Aquanuts swimmers compete virtually during COVID-19 challenges
WALNUT CREEK—This year’s artistic swimming season was cut off almost before it began for the world-renowned Walnut Creek Aquanuts. It looked like the Olympic year of 2020 was shaping up to bring national championships, gold medals and national team placements to Aquanut teams and swimmers.
Despite quarantine and pool closures, Aquanut athletes trained daily over Zoom and the team is optimistic about the 2021 season. Now back in the water, the team is still restricted in what it can do because of social distancing. Even so, junior coach Kristen Smidstra says, “It is such a relief to have pool time after months of online practice and be able to give the swimmers a small sense of normalcy right now.”
WCA has already won a virtual competition put on by USA Artistic Swimming (synchronized swimming is now known as artistic swimming). The National Skills Battle tested strength, power and flexibility on land. The Aquanuts dominated, placing three squads in the top four in the country. The local team will enter another virtual competition later this month, but this time they are back in the water competing with socially distanced routines to music.
The National Skills Battle was a virtual competition USA Artistic Swimming set up during quarantine so that swimmers would still have a competition to train for even if they did not have a pool to swim in. The Aquanuts decided to enter swimmers from all age groups and teams in the three rounds of competition which included tests like how many jump ropes you could do in 60 seconds, arched bridge pushups and handstand hold for time. All events were judged via Zoom by national judges.
For the upcoming National Routine competition, teams will submit videos of their solos, duets and teams to USA Artistic Swimming national judges.

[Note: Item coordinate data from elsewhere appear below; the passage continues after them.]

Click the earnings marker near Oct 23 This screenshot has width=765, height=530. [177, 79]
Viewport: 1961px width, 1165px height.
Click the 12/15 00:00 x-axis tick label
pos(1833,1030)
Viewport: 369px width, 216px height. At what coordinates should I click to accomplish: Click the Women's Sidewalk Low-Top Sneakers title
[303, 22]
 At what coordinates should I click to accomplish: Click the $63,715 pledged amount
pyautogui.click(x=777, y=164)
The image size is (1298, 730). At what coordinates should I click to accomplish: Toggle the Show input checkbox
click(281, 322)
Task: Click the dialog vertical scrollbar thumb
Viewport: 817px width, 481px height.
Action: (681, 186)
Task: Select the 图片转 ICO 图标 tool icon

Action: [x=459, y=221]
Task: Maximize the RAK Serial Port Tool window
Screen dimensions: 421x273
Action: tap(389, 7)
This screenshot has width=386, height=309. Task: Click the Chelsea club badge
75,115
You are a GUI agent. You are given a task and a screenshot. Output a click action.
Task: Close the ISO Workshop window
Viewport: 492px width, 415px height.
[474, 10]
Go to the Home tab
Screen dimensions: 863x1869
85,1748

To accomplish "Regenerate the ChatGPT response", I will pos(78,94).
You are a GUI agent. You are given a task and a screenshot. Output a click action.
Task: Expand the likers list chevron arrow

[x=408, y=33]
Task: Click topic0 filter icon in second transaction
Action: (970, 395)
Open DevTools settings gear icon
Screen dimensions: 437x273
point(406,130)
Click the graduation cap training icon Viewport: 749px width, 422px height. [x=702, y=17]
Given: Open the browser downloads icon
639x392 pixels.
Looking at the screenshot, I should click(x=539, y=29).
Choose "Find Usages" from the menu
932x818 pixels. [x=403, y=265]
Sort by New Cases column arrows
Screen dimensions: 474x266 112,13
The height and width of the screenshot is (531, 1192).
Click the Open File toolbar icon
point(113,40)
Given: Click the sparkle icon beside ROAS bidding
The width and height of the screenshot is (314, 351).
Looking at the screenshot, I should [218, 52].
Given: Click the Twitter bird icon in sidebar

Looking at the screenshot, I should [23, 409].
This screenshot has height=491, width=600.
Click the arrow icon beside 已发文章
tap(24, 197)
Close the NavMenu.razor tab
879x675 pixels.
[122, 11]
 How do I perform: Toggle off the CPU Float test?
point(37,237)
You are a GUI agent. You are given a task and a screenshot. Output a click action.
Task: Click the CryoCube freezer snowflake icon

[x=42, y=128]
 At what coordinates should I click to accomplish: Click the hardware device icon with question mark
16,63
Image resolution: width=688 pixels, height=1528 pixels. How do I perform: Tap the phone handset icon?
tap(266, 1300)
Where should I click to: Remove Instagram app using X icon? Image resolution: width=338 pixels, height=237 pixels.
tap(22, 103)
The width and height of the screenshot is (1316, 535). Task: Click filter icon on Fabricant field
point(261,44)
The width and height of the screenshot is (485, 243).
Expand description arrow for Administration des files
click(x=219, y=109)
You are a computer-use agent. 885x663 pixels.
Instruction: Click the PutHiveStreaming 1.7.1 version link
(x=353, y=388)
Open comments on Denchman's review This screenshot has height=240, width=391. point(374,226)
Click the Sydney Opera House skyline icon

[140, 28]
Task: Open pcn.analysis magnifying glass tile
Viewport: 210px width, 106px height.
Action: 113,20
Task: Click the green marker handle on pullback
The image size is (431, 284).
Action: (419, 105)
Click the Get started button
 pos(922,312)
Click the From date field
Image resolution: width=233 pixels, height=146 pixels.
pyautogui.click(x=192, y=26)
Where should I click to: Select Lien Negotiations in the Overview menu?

Local swimmers entering in the national virtual routine competition included Marlena King (Jr. A team), Reece Revell (Jr. B team) and Morgan Woelfel (13-15 team).
The challenge for the Aquanuts now is finding ways to pay pool fees and continue to train athletes at the elite level with the loss of their main fundraiser, Bingo at the Blue Devils Bingo Hall. “Like many other organizations, WCA is facing financial challenges, but we are lucky to have extremely dedicated families and creative thinkers to get through this. The Blue Devils have been a great partner and we hope to get back to bingo soon,” says Kim Probst, WCA head coach and 2008 Olympian.